A sweeping new study covering six Central African countries has found that people are eating more wild animals now than they were a decade ago, and the trend is accelerating. The research, published in Nature, tracked bushmeat consumption across Cameroon, Central African Republic, Democratic Republic of the Congo, Equatorial Guinea, Gabon, and Republic of the Congo, and found that an estimated 4.5 million tonnes of wild meat are consumed annually in the region.
The Numbers Behind the Hunt
Researchers analyzed data from 84 sites collected between 1990 and 2020. They found that the total annual harvest of wild meat in Central Africa increased by 24% from 2010 to 2020. The average person in the region now eats roughly 50 kilograms of wild animal meat per year, more than double the global average for all meat consumption. The most commonly consumed species include duikers, porcupines, monkeys, and pangolins.
Why Local Communities Can't Stop
For millions of people across Central Africa, wild meat is not a luxury, it's a necessity. The study found that in rural areas, bushmeat provides up to 80% of protein intake. Urban demand is also rising, with wild meat appearing in markets in cities like Kinshasa, Yaoundé, and Libreville.

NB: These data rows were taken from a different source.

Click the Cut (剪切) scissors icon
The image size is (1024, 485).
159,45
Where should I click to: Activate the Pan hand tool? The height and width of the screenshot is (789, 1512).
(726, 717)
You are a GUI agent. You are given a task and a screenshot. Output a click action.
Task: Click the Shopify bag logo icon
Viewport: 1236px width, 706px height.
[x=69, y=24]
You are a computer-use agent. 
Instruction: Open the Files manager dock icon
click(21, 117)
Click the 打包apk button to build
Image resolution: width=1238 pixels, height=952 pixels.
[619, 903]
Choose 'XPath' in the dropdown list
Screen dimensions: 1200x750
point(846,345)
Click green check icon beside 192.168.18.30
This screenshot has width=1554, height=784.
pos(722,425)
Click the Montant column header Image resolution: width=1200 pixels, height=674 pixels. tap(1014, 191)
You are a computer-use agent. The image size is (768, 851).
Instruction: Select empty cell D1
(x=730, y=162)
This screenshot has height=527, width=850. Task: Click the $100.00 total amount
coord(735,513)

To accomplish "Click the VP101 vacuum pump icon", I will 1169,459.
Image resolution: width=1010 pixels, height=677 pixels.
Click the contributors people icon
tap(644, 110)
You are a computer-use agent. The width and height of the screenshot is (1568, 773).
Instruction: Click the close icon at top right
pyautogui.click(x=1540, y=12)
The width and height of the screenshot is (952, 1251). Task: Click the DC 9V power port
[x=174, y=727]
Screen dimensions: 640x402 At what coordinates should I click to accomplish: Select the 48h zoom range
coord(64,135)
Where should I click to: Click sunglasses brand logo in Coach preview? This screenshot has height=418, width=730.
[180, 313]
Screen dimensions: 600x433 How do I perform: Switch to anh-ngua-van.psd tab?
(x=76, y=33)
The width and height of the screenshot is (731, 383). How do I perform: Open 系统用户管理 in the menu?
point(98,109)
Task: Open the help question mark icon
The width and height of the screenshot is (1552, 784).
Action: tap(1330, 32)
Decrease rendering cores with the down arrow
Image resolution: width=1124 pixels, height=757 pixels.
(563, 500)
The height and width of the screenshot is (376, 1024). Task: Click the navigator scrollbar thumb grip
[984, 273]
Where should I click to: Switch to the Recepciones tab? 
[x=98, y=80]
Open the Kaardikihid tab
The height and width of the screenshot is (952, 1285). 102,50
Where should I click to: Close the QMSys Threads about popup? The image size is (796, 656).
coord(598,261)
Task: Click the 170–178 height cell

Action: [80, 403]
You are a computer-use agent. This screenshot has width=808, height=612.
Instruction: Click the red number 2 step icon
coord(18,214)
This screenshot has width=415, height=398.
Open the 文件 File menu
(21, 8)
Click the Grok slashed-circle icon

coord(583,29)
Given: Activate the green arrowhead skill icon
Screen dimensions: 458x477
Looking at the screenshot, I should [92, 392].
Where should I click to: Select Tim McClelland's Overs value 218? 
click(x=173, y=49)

Weak law enforcement and limited access to affordable livestock meat are driving the increase. The authors note that hunting is often the only source of income for many families living near forests.
What This Means for Wildlife
The findings raise serious concerns for conservation. Several species hunted for meat are already threatened with extinction. Forest elephants, gorillas, and chimpanzees are among the animals most vulnerable to overhunting. The study estimates that the current rate of harvest is unsustainable for many species, and that without intervention, populations could collapse within decades. The researchers call for better monitoring of hunting practices and for alternative protein sources to be made available.
The study does not prescribe solutions, but it makes clear that the scale of wild meat consumption in Central Africa is far larger than previously understood. For conservation efforts to succeed, they must reckon with the reality that for millions of people, eating wild animals is not a choice, it's survival.